I am grateful for the hon. Gentleman’s questions. The lessons are manifold. One in particular is the vulnerability of armour without significant covering fire and deep fires, and what happens when a combined arms manoeuvre falls apart, particularly due to a complete failure of the moral component. He is attempting to spin that into a lesson purely about numbers of infantry. I draw his attention to the necessity of infantry having protection, mobility and its own fire to protect itself. Anyone of my generation of people in the military will remember deploying unprotected vehicles without a significant ability to manoeuvre and bring on deep fires, especially in a remote way. Those capabilities—the ability for our infantry to be much better protected, more mobile and more lethal—are exactly what we are delivering with the integrated review and the defence Command Paper, and that is a job of work worth doing.

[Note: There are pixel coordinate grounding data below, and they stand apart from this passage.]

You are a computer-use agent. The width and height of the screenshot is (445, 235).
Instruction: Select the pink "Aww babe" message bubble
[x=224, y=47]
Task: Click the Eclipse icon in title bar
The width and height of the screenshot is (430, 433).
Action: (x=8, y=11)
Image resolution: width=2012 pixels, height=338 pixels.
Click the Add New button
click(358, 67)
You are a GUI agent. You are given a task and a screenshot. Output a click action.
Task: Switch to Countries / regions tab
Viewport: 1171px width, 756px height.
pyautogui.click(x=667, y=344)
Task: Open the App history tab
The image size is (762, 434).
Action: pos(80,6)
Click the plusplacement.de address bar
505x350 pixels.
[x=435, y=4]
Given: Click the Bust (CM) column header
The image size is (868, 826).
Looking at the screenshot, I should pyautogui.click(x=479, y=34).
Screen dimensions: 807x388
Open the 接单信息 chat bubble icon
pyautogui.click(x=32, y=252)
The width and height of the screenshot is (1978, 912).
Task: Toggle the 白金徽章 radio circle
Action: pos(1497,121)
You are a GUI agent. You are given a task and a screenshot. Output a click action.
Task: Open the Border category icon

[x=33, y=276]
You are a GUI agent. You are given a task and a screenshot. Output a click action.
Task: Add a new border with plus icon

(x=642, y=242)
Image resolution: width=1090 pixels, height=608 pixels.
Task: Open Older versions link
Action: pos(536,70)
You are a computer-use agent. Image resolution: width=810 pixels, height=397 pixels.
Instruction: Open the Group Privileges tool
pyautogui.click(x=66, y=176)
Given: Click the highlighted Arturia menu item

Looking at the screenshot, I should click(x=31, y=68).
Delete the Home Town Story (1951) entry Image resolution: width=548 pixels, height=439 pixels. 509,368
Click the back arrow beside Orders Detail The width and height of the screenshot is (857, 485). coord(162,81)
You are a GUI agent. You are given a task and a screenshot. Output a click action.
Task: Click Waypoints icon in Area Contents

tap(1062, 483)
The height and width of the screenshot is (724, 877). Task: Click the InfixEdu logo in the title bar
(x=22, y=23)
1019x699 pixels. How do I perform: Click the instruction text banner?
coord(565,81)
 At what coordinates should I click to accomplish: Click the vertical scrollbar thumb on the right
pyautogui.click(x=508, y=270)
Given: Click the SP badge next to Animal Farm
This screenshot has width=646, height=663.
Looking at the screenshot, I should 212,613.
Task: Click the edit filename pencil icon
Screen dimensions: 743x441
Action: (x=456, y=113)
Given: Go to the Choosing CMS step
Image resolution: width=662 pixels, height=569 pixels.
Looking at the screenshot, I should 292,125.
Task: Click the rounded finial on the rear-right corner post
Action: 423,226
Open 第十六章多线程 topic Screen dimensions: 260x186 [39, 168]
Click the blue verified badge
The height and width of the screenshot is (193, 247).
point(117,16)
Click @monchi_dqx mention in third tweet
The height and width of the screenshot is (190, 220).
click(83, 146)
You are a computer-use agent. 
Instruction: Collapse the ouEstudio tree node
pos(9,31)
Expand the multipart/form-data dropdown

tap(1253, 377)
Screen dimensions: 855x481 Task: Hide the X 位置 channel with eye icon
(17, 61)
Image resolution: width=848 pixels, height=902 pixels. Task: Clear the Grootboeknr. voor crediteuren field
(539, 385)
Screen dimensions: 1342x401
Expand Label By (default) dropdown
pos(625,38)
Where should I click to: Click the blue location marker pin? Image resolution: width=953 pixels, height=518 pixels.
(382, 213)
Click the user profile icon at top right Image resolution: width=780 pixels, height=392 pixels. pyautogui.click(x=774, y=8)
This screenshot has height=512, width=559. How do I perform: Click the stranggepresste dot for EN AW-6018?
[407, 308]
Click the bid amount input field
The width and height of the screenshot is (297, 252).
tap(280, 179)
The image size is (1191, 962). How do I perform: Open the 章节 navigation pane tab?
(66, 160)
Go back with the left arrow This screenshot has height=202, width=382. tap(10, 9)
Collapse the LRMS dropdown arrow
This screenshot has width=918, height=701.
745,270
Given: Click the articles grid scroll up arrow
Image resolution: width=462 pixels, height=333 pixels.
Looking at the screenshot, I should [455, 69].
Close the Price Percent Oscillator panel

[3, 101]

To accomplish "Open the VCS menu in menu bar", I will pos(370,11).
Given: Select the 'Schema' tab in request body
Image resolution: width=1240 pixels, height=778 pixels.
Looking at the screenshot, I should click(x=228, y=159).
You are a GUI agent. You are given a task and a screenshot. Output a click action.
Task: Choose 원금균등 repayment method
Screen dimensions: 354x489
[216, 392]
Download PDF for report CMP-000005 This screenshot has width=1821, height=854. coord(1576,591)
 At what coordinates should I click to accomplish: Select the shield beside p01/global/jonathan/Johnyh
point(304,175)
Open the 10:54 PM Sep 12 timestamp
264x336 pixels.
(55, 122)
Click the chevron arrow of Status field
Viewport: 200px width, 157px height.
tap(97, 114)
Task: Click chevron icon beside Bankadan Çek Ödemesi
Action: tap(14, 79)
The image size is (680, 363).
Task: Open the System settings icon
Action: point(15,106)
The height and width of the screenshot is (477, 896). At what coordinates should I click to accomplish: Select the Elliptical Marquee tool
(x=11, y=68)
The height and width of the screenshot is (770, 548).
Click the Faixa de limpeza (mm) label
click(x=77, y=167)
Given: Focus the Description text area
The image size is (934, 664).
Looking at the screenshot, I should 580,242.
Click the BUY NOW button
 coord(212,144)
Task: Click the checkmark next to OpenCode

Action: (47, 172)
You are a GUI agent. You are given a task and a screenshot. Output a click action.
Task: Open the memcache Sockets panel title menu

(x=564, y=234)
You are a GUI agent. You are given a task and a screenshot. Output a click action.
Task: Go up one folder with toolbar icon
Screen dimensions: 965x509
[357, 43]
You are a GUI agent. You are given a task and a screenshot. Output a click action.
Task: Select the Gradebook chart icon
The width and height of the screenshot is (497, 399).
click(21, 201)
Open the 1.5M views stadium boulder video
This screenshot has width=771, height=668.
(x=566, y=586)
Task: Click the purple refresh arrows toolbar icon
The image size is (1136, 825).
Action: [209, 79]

The hon. Gentleman mentioned Ajax. The House will be interested to know that we are looking at it with urgent focus, and I am sure that the Minister for Defence Procurement will update the House in due course.
The hon. Gentleman made an interesting point about Turkey and the critical, strategic import of the Black sea with regard to grain exports out of Ukraine, with some 50% being stuck there. I will not speculate about the role of the magnificent Royal Navy or anyone else in the British military, but undoubtedly that will be on the agenda at the NATO summit in Madrid next week.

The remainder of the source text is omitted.